# START OF PROVIDED RECORDS
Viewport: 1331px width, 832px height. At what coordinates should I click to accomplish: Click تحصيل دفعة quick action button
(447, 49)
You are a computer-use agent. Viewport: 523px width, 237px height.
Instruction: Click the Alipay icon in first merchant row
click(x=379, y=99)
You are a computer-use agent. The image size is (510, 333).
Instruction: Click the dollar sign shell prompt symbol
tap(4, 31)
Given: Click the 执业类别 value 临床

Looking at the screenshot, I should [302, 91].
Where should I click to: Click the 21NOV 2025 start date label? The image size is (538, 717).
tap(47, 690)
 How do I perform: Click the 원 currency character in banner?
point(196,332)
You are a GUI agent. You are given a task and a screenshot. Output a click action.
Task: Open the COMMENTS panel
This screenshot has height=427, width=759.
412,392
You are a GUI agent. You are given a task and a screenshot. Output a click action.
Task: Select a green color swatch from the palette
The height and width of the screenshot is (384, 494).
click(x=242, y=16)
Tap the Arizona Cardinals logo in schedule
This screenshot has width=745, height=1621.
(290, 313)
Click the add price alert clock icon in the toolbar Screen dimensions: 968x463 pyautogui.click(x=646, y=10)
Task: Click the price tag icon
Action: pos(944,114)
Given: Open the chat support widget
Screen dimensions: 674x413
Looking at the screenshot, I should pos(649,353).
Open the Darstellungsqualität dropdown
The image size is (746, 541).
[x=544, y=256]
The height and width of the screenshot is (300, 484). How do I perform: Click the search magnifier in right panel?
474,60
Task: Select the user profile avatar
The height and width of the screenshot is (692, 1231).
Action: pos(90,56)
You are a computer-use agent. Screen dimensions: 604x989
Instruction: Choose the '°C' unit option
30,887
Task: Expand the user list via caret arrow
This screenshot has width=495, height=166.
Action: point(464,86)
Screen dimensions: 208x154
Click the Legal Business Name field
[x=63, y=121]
# END OF PROVIDED RECORDS
• [WORK TO COMPLETE] Format the data from the line containing "The height and width of the screenshot is (300, 484)." through the line containing "Action: pos(90,56)" as a JSON list of strings, one string per line, leaving out blank lines.

• [RESULT OF THE EXERCISE]
[
  "The height and width of the screenshot is (300, 484). How do I perform: Click the search magnifier in right panel?",
  "474,60",
  "Task: Select the user profile avatar",
  "The height and width of the screenshot is (692, 1231).",
  "Action: pos(90,56)"
]